ただ、いかんせん怖いものから逃げ続けてきた僕である。あのテツジを本気で怖がらせられるような企画を一人で考えられる自信はなかった。実際テツジが言う通り、大掛かりな設備や準備を考えるならば、一人でやるには限界があるのも事実である。友達の、特にコータの助けは必須と言っても過言ではなかった。

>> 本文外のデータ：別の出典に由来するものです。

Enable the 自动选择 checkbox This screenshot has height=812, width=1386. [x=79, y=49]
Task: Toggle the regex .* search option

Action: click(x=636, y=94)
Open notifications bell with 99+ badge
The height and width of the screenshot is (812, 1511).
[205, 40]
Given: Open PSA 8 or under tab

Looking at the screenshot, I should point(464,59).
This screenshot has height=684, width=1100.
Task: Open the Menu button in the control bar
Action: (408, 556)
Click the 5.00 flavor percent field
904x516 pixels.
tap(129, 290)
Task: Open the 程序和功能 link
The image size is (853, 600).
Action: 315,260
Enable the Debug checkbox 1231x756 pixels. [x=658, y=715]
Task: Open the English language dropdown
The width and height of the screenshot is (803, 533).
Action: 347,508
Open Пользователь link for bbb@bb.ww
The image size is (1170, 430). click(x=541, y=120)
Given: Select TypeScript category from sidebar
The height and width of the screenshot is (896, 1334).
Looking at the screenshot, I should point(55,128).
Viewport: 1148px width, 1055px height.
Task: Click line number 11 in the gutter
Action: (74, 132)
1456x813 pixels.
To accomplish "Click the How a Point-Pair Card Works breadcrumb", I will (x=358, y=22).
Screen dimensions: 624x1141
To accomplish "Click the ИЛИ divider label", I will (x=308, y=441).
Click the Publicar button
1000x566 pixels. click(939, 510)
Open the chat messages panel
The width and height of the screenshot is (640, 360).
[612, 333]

「確かにテツジ君の言い方はあれだったけどさあ。ミズキ君もヒートアップしすぎだって。墓場に夕方や夜に子供がうろついてたなんてバレたら、お母さんや先生に大目玉食らうよ?ていうか、最近は男の子でも関係なく変態に狙われるっていうし」
「ふっかけてきたのはあっちだ。悪いのはあっち」
「どっちもどっちでしょーが。……まあ、約束しちゃったものはしょうがない。今回だけで終わるように、しっかり企画考えることにしますかねー。あー僕ってば優しいー」
「うぐぐ……」
コータが言うことは正論すぎて、僕は何も言うことができない。後先考えずに約束してしまったのは確かだ。しかもその都合に友人を巻き込んでいるし、なんだかんだコータも積極的に付き合ってくれている。全部終わったら、ポテチ一袋奢るくらいはした方がいいかもしれない。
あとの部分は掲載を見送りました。